Le ministère géorgien des Affaires étrangères a convoqué l’ambassadeur britannique Gareth Ward pour discuter de questions liées aux sanctions internationales et au respect des sanctions par la Géorgie. Cette décision fait suite à une déclaration de l’ambassade du Royaume-Uni dans laquelle elle souligne qu’un navire de la flotte fantôme russe, que Londres a inclus dans sa dernière liste de sanctions, avait accédé à un port géorgien plus tôt en 2026.
Ward a été convoqué mercredi, le ministère ayant indiqué qu’il avait été « invité » à rencontrer le premier vice-ministre géorgien des Affaires étrangères, Giorgi Zurabashvili.
Au cours de la réunion, le ministère a dénoncé ce qu’il a qualifié de « spéculations persistantes » autour de la question du respect par la Géorgie des sanctions internationales, « en particulier à la lumière du fait qu’il n’y a eu aucun cas » de violation de ces sanctions par Tbilissi.
La déclaration citée par le ministère a été publiée mardi par l’ambassade du Royaume-Uni.
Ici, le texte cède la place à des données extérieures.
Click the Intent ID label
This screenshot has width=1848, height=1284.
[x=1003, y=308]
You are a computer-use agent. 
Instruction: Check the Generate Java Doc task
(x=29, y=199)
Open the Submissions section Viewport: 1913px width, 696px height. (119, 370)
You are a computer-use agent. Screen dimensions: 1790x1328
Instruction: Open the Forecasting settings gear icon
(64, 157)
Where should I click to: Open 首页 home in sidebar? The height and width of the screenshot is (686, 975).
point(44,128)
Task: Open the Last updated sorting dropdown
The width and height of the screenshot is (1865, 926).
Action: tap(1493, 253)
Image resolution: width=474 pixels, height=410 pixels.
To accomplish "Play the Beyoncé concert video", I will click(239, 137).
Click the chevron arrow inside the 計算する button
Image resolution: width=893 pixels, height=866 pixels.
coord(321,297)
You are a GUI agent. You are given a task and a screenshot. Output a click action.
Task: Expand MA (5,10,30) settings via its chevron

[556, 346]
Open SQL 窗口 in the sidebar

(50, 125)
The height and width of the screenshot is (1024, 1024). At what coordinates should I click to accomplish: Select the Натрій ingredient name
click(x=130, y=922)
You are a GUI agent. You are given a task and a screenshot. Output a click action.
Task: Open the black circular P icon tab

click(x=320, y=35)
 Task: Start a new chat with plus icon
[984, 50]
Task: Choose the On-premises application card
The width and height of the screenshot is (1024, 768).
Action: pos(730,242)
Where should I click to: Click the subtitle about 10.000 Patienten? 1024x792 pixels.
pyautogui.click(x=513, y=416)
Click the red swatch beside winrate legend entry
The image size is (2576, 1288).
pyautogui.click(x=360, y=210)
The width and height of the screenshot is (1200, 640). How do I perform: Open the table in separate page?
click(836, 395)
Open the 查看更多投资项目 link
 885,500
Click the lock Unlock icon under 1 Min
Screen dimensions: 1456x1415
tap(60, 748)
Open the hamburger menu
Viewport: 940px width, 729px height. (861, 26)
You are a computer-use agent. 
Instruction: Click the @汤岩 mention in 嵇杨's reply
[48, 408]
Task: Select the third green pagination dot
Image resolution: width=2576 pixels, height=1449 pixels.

Il a souligné que le nouveau paquet de sanctions britanniques contre Moscou visait le navire Silvar, qui, selon eux, avait « accédé à un port géorgien plus tôt cette année ».
Tbilissi considère cette insistance comme quelque chose qui « renforce les perceptions trompeuses et sert délibérément à porter atteinte aux intérêts de la Géorgie ».
« Le premier vice-ministre a souligné que faire référence à la Géorgie dans le communiqué de l’ambassade est inacceptable, d’autant plus qu’au moment de l’entrée du navire en Géorgie et tout au long de ses opérations, aucune sanction internationale n’avait été imposée à son encontre », peut-on lire dans le communiqué.
Le ministère a en outre noté que « quelques semaines seulement avant d’entrer en Géorgie », Silvar avait subi une inspection du contrôle de l’État du port au Danemark, mais n’avait pas été arrêté, « confirmant ainsi sa conformité aux exigences internationales en matière de sécurité maritime et de supervision technique ».
La déclaration de l’ambassade britannique a également été commentée par l’Agence géorgienne des transports maritimes, qui a noté qu’« on ne sait pas pourquoi la Géorgie a été mentionnée dans les informations diffusées par l’ambassade britannique ».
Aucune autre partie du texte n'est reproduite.